The number of people in Delaware without a home has risen in recent years just as Wilmington officials have sought to bring more people into the city’s core. Earlier this year, Wilmington Mayor John Carney created a homeless task force tasked with creating a set of recommendations to address homelessness in the city.

A Wilmington task force charged with addressing homelessness in the city has composed a set of preliminary recommendations, which include a proposal for the city build a tiny home village of temporary housing in Christina Park.

The group, created by Wilmington Mayor John Carney in March, will hold a final meeting for public comment on its recommendations Monday, before voting on them at the end of September. 

Beyond housing in Christina Park near Wilmington’s Eastside, the task force’s recommendations call for more day center options for unhoused individuals, for an agreement with local developers to build more affordable housing, and for a daytime storage facility. 

While the task force appears likely to move ahead with approving the recommendations at the end of the month, critics of the group are questioning how the efforts would be funded, and whether the recommendations are anything but a continuation of what the city is already doing around homelessness. 

Gov.
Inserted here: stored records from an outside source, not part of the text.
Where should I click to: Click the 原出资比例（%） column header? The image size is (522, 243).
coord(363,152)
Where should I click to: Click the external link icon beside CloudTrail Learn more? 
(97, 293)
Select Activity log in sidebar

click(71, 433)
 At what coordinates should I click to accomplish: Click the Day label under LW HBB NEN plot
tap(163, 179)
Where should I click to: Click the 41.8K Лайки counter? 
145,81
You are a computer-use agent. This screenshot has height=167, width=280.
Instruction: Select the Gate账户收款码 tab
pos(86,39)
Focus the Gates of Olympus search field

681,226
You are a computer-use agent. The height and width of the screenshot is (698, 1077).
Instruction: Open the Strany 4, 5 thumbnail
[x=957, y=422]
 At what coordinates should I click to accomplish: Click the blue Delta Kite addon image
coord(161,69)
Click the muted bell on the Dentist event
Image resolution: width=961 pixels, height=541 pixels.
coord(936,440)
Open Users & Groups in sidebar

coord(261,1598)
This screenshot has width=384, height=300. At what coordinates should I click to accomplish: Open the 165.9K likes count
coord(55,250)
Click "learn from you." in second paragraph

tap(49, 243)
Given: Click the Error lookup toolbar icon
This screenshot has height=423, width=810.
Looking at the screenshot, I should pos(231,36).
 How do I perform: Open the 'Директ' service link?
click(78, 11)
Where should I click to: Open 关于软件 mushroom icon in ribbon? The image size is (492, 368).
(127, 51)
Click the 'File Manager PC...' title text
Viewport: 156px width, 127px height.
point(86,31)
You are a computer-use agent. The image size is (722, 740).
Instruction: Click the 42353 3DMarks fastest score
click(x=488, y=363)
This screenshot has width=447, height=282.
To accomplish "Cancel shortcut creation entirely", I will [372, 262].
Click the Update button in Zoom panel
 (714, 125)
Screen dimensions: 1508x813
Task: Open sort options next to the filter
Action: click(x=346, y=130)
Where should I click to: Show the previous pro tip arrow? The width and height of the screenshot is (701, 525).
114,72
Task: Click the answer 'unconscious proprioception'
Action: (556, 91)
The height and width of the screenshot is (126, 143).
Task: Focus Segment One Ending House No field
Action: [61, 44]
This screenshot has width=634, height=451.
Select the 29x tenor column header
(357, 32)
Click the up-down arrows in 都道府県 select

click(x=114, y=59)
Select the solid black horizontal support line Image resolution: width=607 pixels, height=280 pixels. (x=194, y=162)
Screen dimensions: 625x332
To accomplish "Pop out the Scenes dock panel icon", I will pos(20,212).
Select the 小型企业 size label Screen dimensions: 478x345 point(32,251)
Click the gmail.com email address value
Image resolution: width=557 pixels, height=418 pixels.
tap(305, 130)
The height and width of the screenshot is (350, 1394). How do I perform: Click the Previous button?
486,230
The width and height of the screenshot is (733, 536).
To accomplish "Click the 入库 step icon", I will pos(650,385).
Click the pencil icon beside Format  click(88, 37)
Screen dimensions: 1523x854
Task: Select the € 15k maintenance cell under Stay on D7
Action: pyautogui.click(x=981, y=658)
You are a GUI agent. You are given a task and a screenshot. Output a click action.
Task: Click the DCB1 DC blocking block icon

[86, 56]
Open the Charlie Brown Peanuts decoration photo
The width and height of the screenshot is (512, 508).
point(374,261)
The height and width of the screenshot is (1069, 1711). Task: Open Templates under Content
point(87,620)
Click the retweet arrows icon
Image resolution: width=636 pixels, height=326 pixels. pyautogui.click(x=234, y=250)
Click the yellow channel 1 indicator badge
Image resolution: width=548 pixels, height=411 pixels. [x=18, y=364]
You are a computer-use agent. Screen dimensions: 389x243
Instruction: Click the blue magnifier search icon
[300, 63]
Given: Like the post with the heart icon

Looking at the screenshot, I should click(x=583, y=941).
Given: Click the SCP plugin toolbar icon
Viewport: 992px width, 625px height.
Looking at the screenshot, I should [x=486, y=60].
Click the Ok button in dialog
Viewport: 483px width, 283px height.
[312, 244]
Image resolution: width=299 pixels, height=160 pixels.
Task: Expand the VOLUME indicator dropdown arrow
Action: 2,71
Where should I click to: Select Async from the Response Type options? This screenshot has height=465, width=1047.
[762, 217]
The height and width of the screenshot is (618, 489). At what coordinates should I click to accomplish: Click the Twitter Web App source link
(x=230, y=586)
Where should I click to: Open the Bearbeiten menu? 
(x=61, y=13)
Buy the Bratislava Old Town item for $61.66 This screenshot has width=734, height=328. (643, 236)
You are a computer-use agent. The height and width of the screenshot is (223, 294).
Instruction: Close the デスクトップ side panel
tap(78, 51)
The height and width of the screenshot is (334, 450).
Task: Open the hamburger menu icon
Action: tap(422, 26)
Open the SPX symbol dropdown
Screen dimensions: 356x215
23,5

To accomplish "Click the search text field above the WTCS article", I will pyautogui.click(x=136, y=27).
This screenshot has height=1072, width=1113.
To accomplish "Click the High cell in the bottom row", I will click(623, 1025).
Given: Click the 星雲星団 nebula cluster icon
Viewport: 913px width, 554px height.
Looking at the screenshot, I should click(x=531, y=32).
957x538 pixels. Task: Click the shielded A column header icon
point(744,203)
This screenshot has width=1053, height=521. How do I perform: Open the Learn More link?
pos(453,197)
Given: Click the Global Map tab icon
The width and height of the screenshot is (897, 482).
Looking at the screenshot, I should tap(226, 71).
John Carney speaks at a bill signing in Dover, Delaware, in May 2024.
Wilmington Mayor John Carney has been coy about how he wants to see homelessness addressed in the city. | SPOTLIGHT DELAWARE PHOTO BY JACOB OWENS

On Thursday, Carney said he is excited to see the recommendations his task force puts forth, but did not say specifically which he would, or would not, support. 

“It will be interesting to see what the group comes up with,” Carney told Spotlight Delaware. “These are folks mostly that work with this population on a day-to-day basis, so they know the challenges that we all face.” 

More than 1,500 people in Delaware are homeless, according to a count conducted by housing advocates earlier this year. The figure represented a nearly 17-percent increase over the previous year. 

The recommendations

The task force’s first two recommendations describe temporarily allowing 28 tents in Christina Park, modeled after a tent community in Lewes, for 3-4 months until a series of “tiny homes” could replace the tents in the park in early 2026. 

The tiny homes, which the recommendation describes as housing 50-60 people, would be built based on Springboard Delaware’s pallet village community of transitional homes in Georgetown. 

Carney said sectioning off an area of the park for unhoused people to stay in tents would be helpful, so that the city could legally ban tents from other parks and neighborhoods. 

The preliminary recommendations also call for another day center facility for unhoused individuals – using either a Wilmington Housing Authority building on 4th street or expanding the hours of the St. Patrick’s Center on 14th street. The task force also proposes the creation of a personal item storage facility at either the day center or in a repurposed city bus. 

Finally, the task force recommends that nonprofit organizations partner with local developers to create 50 to 100 units of affordable housing over the next 10 years. 

While the recommendations do not describe how the tiny homes and other proposals would be funded, the task force on Tuesday discussed the possibility of using state revenue from the cigarette or marijuana sales tax to fund such services, Shyanne Miller, a community advocate who has been present at nearly all of the task force’s meetings, said. 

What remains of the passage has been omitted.